[Entries taken from a collection]
-------

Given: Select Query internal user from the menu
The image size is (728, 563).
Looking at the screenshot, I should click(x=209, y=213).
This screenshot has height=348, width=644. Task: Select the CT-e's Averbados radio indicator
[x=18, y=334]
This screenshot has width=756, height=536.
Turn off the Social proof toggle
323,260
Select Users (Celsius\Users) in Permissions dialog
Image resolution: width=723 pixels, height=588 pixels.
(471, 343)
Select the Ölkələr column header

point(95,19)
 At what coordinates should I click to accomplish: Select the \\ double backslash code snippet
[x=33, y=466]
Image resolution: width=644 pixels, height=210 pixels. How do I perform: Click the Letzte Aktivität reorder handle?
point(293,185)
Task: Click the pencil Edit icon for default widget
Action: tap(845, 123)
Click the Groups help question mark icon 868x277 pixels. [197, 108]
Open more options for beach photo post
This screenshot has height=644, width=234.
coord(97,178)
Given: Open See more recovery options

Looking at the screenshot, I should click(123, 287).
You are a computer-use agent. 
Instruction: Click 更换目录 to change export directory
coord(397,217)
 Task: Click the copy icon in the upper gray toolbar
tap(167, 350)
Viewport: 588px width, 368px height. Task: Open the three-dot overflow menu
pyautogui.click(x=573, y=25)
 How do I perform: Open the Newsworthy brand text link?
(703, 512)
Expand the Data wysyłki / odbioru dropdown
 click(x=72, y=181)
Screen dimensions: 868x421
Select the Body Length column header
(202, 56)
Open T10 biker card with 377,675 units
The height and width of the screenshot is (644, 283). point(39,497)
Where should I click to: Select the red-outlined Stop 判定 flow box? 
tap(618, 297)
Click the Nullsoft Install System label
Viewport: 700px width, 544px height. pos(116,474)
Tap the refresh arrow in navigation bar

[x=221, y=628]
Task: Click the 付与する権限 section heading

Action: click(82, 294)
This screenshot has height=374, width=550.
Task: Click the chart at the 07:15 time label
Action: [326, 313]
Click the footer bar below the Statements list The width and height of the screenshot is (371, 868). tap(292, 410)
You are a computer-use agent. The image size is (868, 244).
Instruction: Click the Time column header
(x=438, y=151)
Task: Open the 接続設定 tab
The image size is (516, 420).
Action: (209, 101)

-------

*What to work on:*
The lines above starting at the one that contains "Click the Groups" and ending at the one that contains "Screen dimensions: 868x421" must be transcribed exactly, and no other lines may appear.

*Task result:*
Click the Groups help question mark icon 868x277 pixels. [197, 108]
Open more options for beach photo post
This screenshot has height=644, width=234.
coord(97,178)
Given: Open See more recovery options

Looking at the screenshot, I should click(123, 287).
You are a computer-use agent. 
Instruction: Click 更换目录 to change export directory
coord(397,217)
 Task: Click the copy icon in the upper gray toolbar
tap(167, 350)
Viewport: 588px width, 368px height. Task: Open the three-dot overflow menu
pyautogui.click(x=573, y=25)
 How do I perform: Open the Newsworthy brand text link?
(703, 512)
Expand the Data wysyłki / odbioru dropdown
 click(x=72, y=181)
Screen dimensions: 868x421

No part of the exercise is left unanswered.